Key Points
1. The paper presents a systematic literature review (SLR) on optimization and acceleration techniques for large language models (LLMs).
2. It identifies challenges associated with training, inference, and system serving for LLMs with billions or trillions of parameters.
3. The paper develops a structured taxonomy to categorize LLM optimization techniques into three classes: training optimization, hardware optimization, and scalability and reliability.
4. It reviews and evaluates recent libraries and frameworks designed for LLM optimization, providing a comprehensive overview.
5. The paper identifies promising areas for future research in LLM development, focusing on efficiency, scalability, and flexibility.
6. It provides a detailed analysis of recent optimization and acceleration strategies, including a taxonomy and comparative evaluation.
7. Two in-depth case studies demonstrate practical approaches to optimizing model training and enhancing inference efficiency.
8. The case studies showcase how resource limitations can be addressed while maintaining LLM performance.
9. The paper explores a range of future directions for LLM development, including enhancing efficiency, scalability, and flexibility.
Summary
The paper provides an overview of the development of language modeling, from n-gram models to neural language models and transformer-based large language models (LLMs).
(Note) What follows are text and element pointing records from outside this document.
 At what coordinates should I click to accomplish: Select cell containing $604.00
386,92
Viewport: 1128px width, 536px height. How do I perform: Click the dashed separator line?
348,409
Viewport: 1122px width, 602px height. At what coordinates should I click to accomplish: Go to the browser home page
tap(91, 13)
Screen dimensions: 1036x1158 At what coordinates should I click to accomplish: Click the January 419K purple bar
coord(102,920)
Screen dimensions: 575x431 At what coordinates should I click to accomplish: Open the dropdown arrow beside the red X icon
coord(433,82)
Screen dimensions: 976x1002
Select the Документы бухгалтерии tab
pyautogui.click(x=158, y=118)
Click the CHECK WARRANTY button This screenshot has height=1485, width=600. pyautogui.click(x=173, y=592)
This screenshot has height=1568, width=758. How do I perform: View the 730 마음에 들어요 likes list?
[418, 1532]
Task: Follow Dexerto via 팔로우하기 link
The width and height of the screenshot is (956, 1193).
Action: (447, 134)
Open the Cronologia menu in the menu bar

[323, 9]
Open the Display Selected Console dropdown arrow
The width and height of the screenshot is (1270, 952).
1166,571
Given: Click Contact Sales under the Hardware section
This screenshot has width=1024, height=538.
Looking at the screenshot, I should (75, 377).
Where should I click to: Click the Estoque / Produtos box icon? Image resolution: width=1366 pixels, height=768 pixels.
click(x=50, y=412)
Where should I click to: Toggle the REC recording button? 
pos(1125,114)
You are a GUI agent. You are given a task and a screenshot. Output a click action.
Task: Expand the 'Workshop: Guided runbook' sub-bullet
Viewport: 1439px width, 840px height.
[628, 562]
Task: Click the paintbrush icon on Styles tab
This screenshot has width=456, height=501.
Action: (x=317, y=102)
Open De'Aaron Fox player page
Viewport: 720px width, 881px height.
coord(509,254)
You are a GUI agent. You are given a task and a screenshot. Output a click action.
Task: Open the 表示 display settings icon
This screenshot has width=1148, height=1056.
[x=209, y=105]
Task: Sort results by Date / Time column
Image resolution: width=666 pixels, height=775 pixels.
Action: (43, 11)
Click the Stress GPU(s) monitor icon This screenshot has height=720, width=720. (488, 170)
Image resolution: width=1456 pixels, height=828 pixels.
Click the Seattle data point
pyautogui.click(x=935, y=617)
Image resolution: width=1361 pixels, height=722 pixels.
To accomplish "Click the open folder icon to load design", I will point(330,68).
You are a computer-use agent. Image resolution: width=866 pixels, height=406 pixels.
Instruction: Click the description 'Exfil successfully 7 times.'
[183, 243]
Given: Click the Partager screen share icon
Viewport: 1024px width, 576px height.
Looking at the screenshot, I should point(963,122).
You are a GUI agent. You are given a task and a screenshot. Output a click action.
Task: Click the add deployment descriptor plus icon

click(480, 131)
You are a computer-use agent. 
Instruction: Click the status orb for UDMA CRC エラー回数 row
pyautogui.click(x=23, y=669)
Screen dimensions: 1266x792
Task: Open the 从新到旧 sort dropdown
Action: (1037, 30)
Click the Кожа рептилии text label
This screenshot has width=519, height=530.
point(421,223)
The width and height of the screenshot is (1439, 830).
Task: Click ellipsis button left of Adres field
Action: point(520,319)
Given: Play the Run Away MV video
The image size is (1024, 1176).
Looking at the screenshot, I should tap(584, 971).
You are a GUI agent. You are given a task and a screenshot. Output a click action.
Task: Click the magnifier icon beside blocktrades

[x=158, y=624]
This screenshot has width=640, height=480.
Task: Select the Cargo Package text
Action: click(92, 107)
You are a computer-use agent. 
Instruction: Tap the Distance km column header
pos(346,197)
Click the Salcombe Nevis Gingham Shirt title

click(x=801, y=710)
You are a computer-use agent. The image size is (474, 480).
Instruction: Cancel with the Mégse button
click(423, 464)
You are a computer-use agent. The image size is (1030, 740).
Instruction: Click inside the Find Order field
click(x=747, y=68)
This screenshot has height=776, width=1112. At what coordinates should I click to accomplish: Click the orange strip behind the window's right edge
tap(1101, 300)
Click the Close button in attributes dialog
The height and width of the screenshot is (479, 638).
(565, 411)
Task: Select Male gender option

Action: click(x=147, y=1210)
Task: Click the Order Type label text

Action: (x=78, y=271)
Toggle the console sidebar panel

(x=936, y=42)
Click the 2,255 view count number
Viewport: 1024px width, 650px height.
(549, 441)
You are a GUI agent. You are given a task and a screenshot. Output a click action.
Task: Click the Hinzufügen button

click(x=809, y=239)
LLMs have achieved remarkable success in natural language processing (NLP) tasks, but they require an enormous number of parameters, often in the billions or trillions, which creates significant computational and memory challenges.
To address these challenges, the paper presents a systematic review of recent optimization and acceleration techniques for LLMs. The authors introduce a taxonomy that categorizes LLM optimization strategies into three main classes: LLM training, LLM inference, and system serving.
For LLM training, the paper discusses various optimization techniques, including model optimization (e.g. algorithmic optimizations, layer-specific kernels, model partitioning), size reduction (e.g. quantization, pruning, hyperparameter tuning), and distributed training (e.g. data parallelism, model parallelism, combined parallelism). These techniques aim to improve the efficiency, speed, and scalability of LLM training.
In the LLM inference domain, the review covers frameworks and libraries that focus on accelerating the deployment and execution of LLMs. Key strategies include hardware-aware optimizations (e.g. offloading, mixed precision training), algorithmic improvements (e.g. custom GPU kernels, memory management), and distributed inference (e.g. separating compute-intensive and memory-intensive phases).
For system serving, the paper discusses approaches to enable efficient and scalable deployment of LLMs, such as memory management, sequence-length-aware scheduling, and collaborative distributed inference platforms.
The paper also presents two in-depth case studies. The first case study demonstrates the effectiveness of the SparseGPT framework, which uses a one-shot pruning technique to significantly reduce the size of massive language models like OPT-175B and BLOOM-176B, without compromising their performance. The second case study examines the QMoE framework, which employs novel compression methods to enable the efficient execution of trillion-parameter Mixture-of-Experts (MoE) models on commodity hardware.
Overall, this systematic review provides a comprehensive understanding of the current state-of-the-art in LLM optimization and acceleration. The proposed taxonomy and the detailed analysis of frameworks, libraries, and techniques offer valuable insights for researchers and practitioners working towards more efficient, scalable, and accessible large language models.